There is an important delineation we make around here:
A mom who pumps for her baby but does not latch her baby is breastfeeding, but not nursing. A mom who latches her baby is breastfeeding and nursing. We use the term nursing to specifically describe feeding baby directly from the breast. We use the term breastfeeding anytime a baby is fed a mother’s milk by any vehicle.
I’d like to further clarify the difference between being an Exclusive Pumper and exclusively pumping.
Exclusive pumping (“EPing”) is pumping in place of latching with the goal of eventually latching. This includes pumping in place of nursing for varied reasons (nipple pain, separation, safety), while actively working toward getting your baby to latch, or latching for practice since baby can’t efficiently nurse yet. A mom who is EPing is still holding onto the hope that her baby will nurse.
An Exclusive Pumper (“EPer”) is a mom who pumps in place of nursing with the goal of pumping instead of nursing.
We make the shift from EPing to EPer when we let go of the goal of nursing the baby. It may seem like a tiny difference, but the mindset shift from one to the other is huge: Exclusively pumping is an action you take to protect your milk supply when baby cannot do it alone. The goal of the EPing mama is to eventually achieve some or all direct latching. “Exclusive Pumper” is an identity a mother assumes when she lets go of the possibility of latching, at least for the foreseeable future. The goal of the EPer is no longer to nurse the baby, but rather to incorporate pumping to collect breastmilk for baby’s bottles into everyday life.

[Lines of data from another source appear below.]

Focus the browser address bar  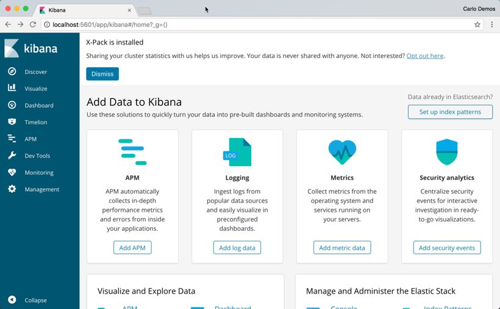[x=256, y=24]
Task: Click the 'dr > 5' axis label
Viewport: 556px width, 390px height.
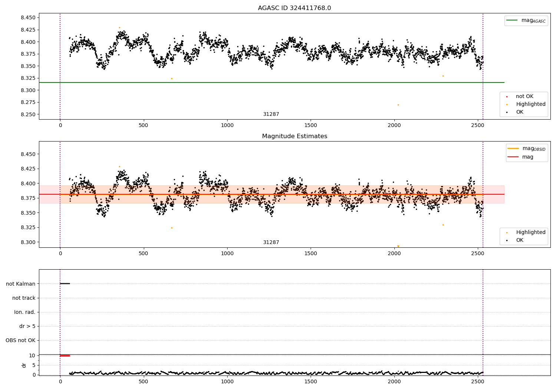Action: click(27, 326)
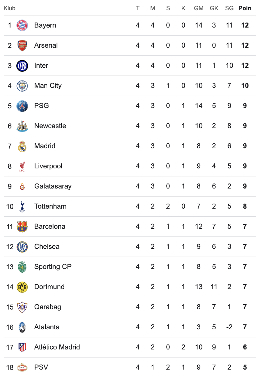This screenshot has width=256, height=377.
Task: Click the Dortmund BVB logo
Action: point(22,287)
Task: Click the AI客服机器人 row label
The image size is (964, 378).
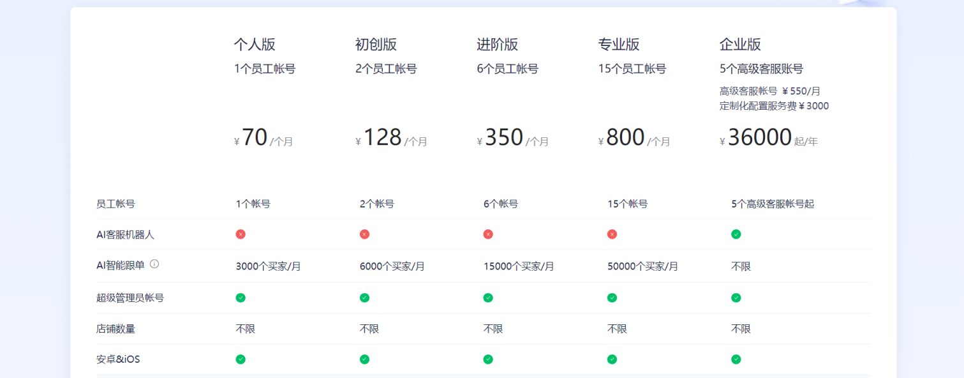Action: [x=125, y=234]
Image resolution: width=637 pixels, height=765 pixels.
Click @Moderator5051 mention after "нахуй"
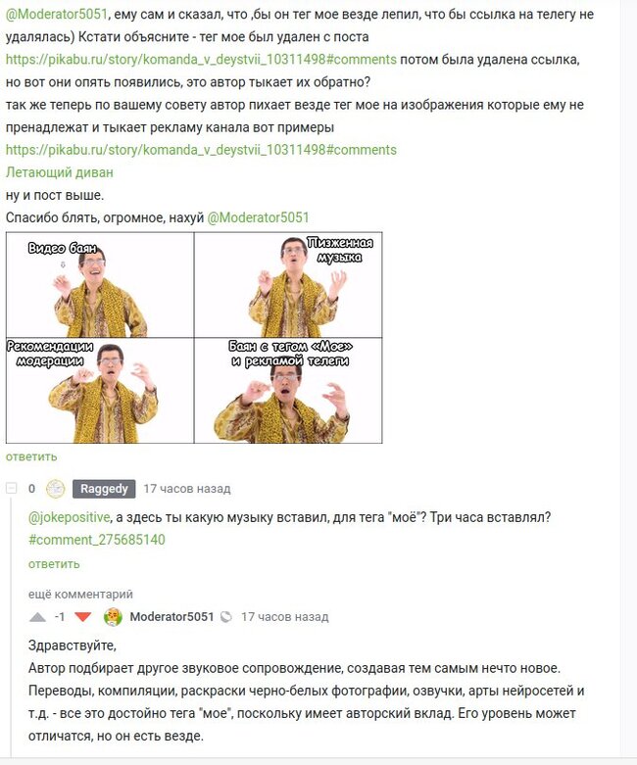[x=258, y=217]
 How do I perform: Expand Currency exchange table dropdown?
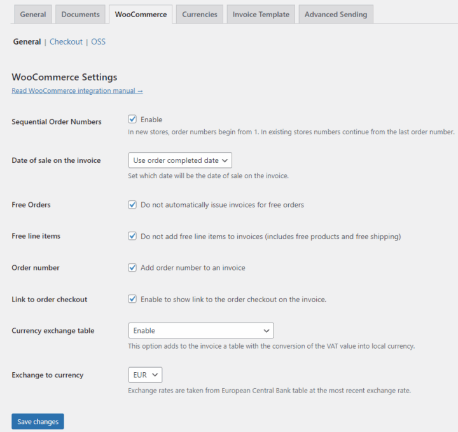(x=200, y=331)
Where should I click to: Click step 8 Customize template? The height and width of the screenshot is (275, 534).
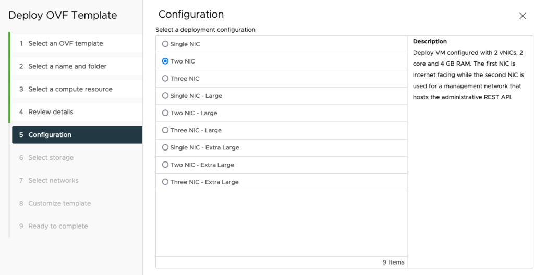pyautogui.click(x=59, y=204)
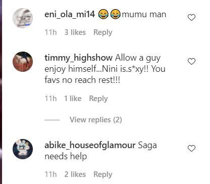The height and width of the screenshot is (184, 210).
Task: Click 11h timestamp on timmy_highshow's comment
Action: (50, 99)
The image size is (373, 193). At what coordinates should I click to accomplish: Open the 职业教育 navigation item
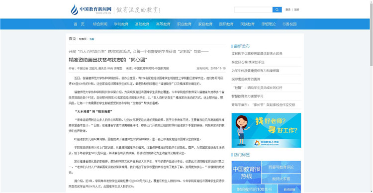(x=184, y=24)
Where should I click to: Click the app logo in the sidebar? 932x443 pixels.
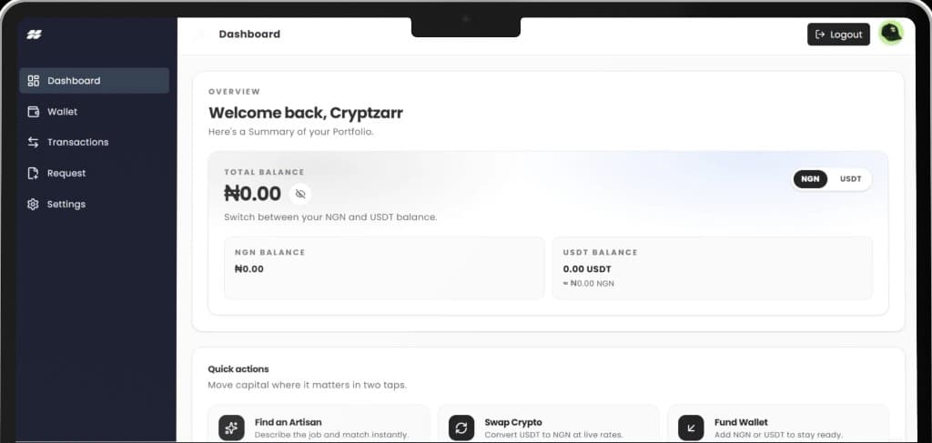pos(35,35)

We all share the intention to nourish our babies, but our though our goals may be different. Can you see how the tiny difference in wording can make a huge difference in overall mindset? The EPing mom is actively struggling toward her goal. The EPer has adjusted her goal and is now set firmly on the path toward the new goal.
The ultimate question is how long is it safe, reasonable, and fair for a mother to be exclusively pumping before she steps into the identity of Exclusive Pumper?
How long can one woman edure eight latch attempts and eight latch failures each day?
How long can she triple feed for an hour, then repeat it an hour later?
How long can she hope, get discouraged, then dig deep to find more hope, only to be beaten back down with disappointment?
How long can she struggle in limbo?
I would say that it depends on the partner, professionals, and friends she has found to support her through the struggle. Only she can decide when she is ready to make a decision to step into the identity of Exclusive Pumper. She just needs the right people around her to lift her up when she seeks to go higher and to catch her when she is ready to let go.